• _Task requirements_: A faithful, word-for-word copy of the data below is required, without pictures.

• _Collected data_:
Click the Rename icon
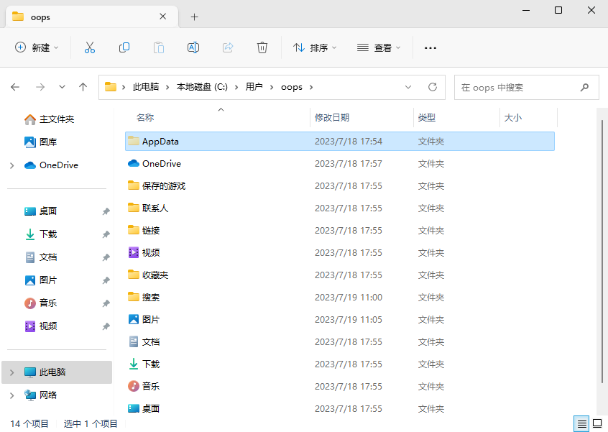The image size is (608, 432). [x=193, y=47]
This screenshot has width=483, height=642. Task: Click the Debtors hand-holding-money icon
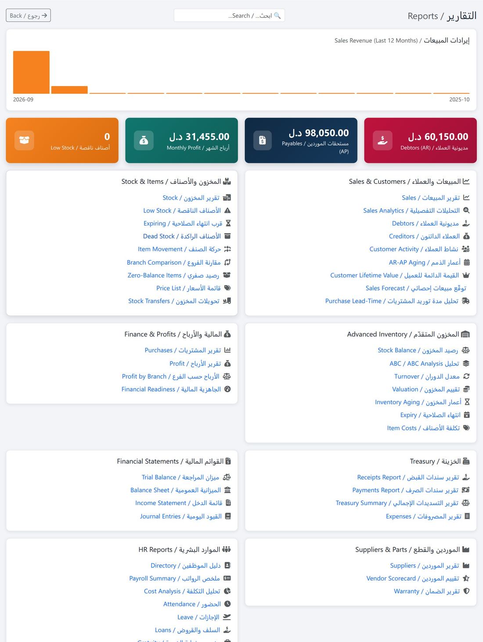[x=382, y=140]
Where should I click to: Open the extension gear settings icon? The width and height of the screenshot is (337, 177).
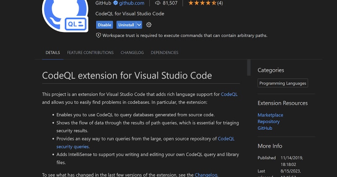149,25
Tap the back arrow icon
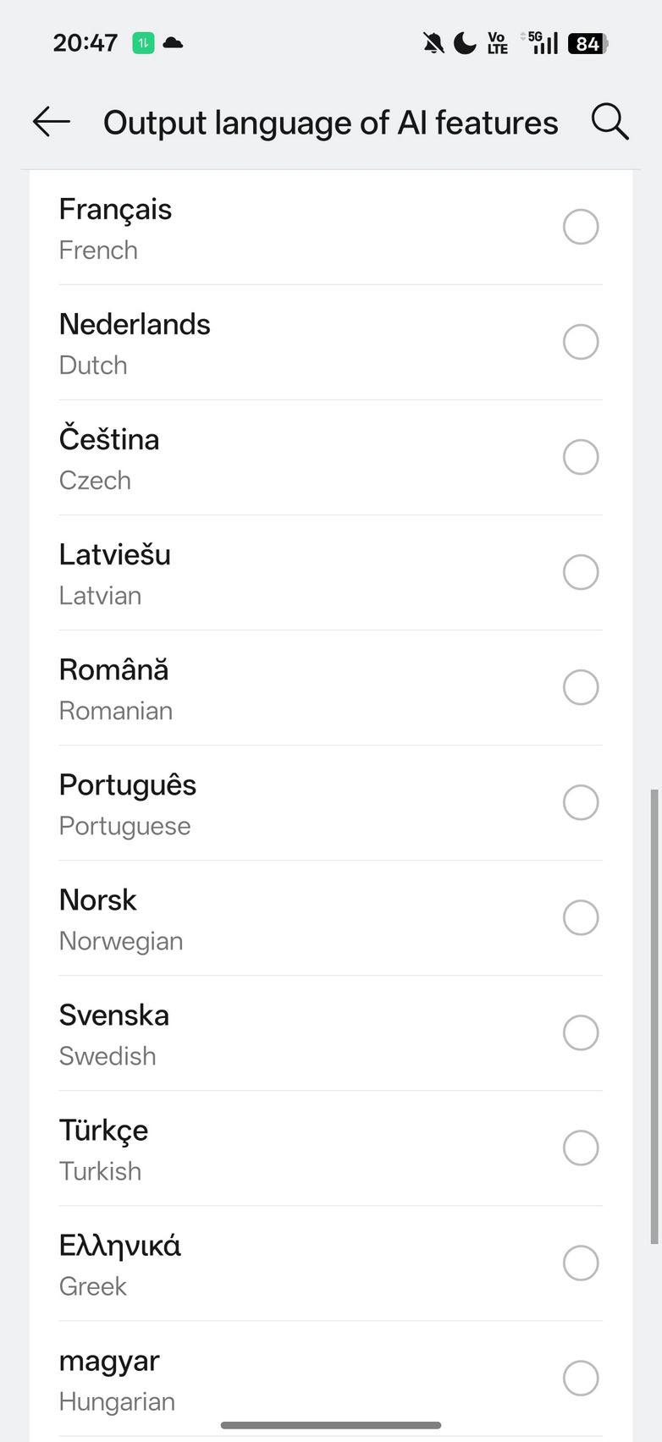 pyautogui.click(x=52, y=122)
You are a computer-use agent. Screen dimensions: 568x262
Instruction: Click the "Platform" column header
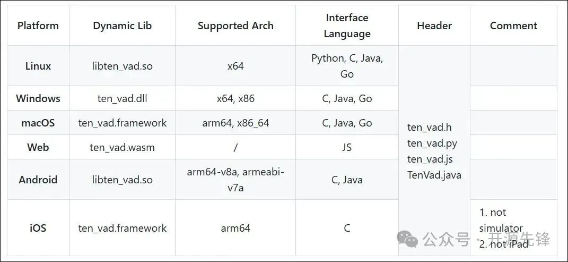click(38, 26)
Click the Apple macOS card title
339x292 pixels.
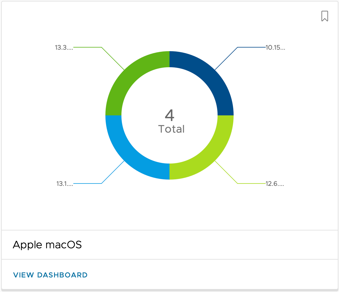tap(47, 245)
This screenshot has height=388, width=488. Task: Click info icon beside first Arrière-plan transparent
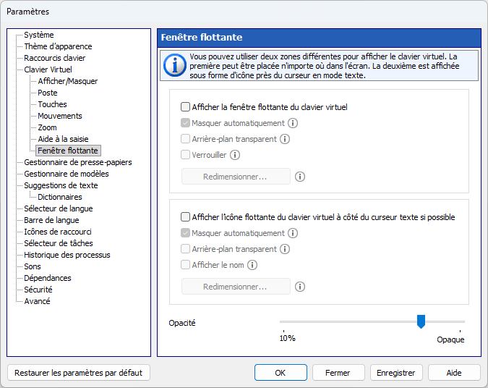pos(285,139)
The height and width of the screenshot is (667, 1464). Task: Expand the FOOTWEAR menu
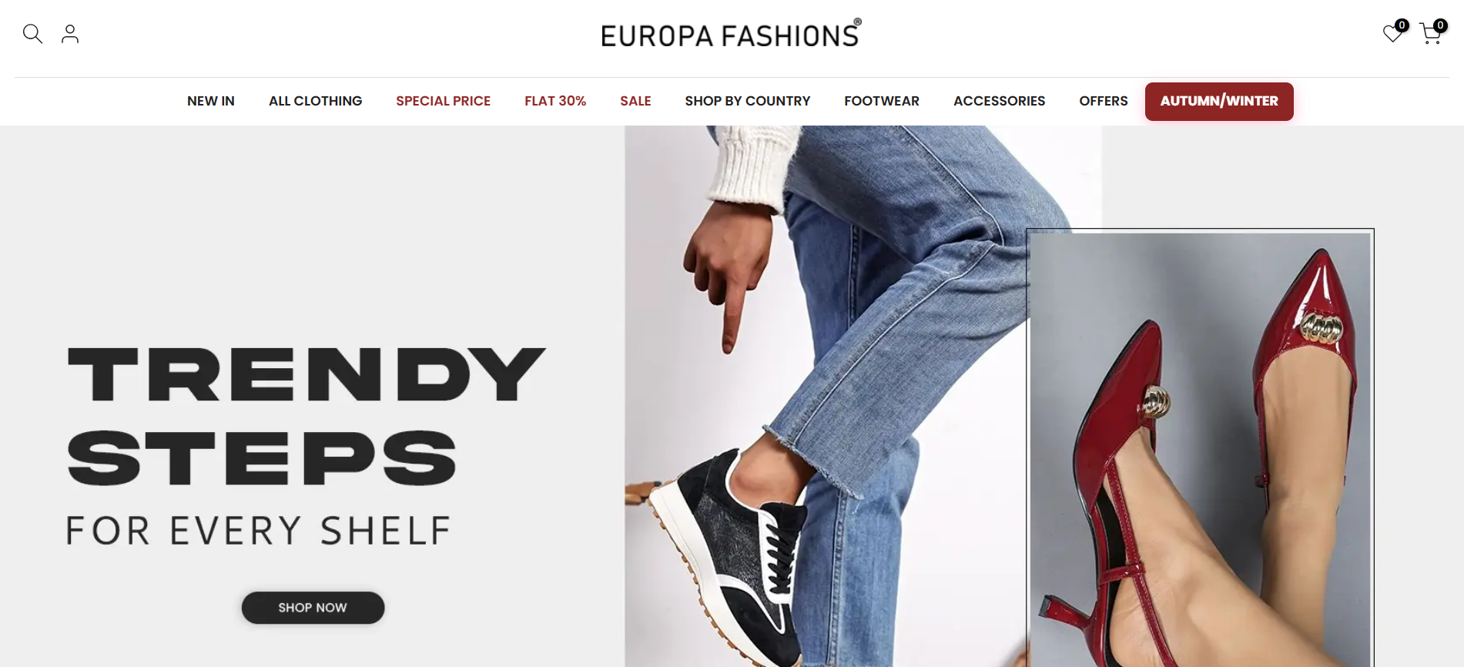pos(882,101)
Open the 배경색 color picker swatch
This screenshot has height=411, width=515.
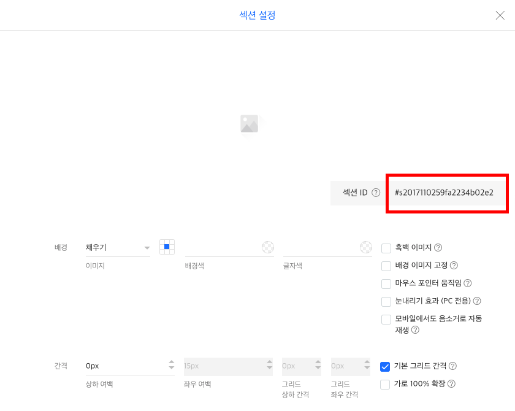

• _Written solution_:
Click the Rename icon
The image size is (608, 432). [x=193, y=47]
This screenshot has width=483, height=642. Task: Click the Debtors hand-holding-money icon
[x=382, y=140]
Where should I click to: Open the extension gear settings icon? The width and height of the screenshot is (337, 177).
149,25
Tap the back arrow icon
 pyautogui.click(x=52, y=122)
You are a computer-use agent. Screen dimensions: 568x262
Instruction: Click the "Platform" column header
click(38, 26)
Click the Apple macOS card title
339x292 pixels.
tap(47, 245)
This screenshot has height=388, width=488. Task: Click info icon beside first Arrière-plan transparent
pos(285,139)
The height and width of the screenshot is (667, 1464). Task: Expand the FOOTWEAR menu
pos(882,101)
Open the 배경색 color picker swatch
This screenshot has height=411, width=515.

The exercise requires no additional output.